O meio ambiente se releva, para a geoeconomia do mundo, como uma praça abandonada: é de todos e, por isso, não é de ninguém. Cuidar dele não dá dinheiro, ou dá menos dinheiro do que outra atividade que geralmente o explora em vez de preservá-lo. E é assim que o mundo chega perto de mais uma conferência mundial sobre o clima, a COP 21, em Paris, citada por William Bonner no início deste texto. É a reunião que ocorre para que os países alertem uns aos outros sobre as necessidades de mudar o rumo das coisas, mas onde todo mundo espera que o outro comece. No fim, fecham acordos e metas que ninguém está muito disposto a cumprir e marcam outro encontro para daqui um tempo.

O Brasil estabeleceu suas metas, bradadas com orgulho pelo governo, mas que se limitam à Amazônia. Sobre a proteção ao Cerrado, origem das águas da maioria dos grandes mananciais do País — inclusive o fragilizado Rio São Francisco —, o Planalto diz que faz o possível para salvar o que dá. Ou seja, entrega um bioma para que outro se mantenha. Uma estratégia burra, populista e, pior, suicida: o Cerrado, mais do que a Amazônia, é fundamental para que haja armazenamento de água em todo o Brasil, como alertam autoridades diversas — como já fez o professor Altair Sales Barbosa, especialista no ecossistema, em uma entrevista história a este jornal.

Assim como as pessoas pagam seu preço para fugir do calorão, cada um, mundo afora, vai fazendo o que pode para escapar das armadilhas do aquecimento global. Em setembro, a Nova Zelândia expulsou o primeiro solicitante oficial de asilo por motivos climáticos: um homem natural de Kiribati, um arquipélago do Pacífico ameaçado de ser engolido pelas águas com o aumento do nível do oceano. Os mares do mundo inteiro, como prevê a matéria do “Jornal Nacional”, poderão subir quase um metro até o fim do século. Kiribati, um país com mais de 100 mil habitantes, não vai mais existir em 2100.

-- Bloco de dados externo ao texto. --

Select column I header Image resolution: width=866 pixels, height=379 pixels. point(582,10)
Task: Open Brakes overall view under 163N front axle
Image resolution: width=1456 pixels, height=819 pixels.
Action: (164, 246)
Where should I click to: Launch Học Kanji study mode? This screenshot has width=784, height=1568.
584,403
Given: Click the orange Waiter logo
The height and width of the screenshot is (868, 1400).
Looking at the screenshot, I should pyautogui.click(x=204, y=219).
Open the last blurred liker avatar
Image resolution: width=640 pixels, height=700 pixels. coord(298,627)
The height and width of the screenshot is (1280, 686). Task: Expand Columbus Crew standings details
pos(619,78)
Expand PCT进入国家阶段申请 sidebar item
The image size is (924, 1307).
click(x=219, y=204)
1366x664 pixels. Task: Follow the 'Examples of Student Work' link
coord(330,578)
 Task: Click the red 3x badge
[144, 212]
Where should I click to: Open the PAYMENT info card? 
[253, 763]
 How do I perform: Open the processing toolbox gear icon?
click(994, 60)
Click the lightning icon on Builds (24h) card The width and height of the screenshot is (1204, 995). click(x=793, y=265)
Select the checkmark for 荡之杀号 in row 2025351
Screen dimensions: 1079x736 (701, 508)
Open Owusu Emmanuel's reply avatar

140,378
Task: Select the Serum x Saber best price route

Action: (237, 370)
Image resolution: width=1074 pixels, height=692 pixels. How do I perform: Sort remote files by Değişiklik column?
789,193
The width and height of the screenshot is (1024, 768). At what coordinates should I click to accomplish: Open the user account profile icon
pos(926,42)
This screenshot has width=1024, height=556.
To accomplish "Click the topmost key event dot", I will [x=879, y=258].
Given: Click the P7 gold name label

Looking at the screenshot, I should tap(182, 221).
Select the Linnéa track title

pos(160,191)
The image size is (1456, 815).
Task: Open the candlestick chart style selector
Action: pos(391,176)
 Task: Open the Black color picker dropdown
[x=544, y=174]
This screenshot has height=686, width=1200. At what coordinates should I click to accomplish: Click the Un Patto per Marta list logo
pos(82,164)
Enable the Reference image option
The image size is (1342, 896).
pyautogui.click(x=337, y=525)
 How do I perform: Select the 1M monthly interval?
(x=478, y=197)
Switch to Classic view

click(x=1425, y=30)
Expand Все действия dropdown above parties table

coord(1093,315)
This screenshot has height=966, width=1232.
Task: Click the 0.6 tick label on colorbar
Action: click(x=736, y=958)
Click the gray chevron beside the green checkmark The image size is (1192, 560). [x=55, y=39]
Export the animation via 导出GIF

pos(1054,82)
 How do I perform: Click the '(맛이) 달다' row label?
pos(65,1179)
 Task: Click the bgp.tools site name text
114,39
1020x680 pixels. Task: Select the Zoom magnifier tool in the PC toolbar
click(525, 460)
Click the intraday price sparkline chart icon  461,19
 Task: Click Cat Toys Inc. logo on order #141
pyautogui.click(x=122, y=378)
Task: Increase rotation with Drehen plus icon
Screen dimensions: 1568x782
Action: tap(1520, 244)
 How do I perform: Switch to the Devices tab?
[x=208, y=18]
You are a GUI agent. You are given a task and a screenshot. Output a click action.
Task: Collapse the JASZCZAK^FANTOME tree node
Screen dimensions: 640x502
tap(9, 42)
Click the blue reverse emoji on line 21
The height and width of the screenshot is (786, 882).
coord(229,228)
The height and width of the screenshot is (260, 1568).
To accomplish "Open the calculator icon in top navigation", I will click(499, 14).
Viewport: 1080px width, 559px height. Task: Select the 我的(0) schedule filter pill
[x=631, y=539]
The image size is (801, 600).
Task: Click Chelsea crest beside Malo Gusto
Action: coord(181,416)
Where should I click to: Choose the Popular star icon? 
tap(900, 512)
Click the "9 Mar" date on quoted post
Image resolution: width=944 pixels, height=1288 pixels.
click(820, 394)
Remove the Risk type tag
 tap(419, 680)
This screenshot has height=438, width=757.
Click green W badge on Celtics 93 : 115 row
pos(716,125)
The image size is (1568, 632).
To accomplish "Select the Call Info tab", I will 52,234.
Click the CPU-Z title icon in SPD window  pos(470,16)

O calorão goianiense é um desafio. Mas é menor para quem sai do climatizador do escritório para o ar-condicionado do carro e chega em casa para ficar com o umidificador de um lado e o ventilador do outro. Mas tem muita gente à beira dos córregos da capital, debaixo de lonas sem janelas nem portas. Variações climáticas, submetidas às contradições do sistema, geram efeitos colaterais não previstos. E que tal, então, pensarmos em crises diversas, da saúde à violência, como tragédias ambientais imediatas?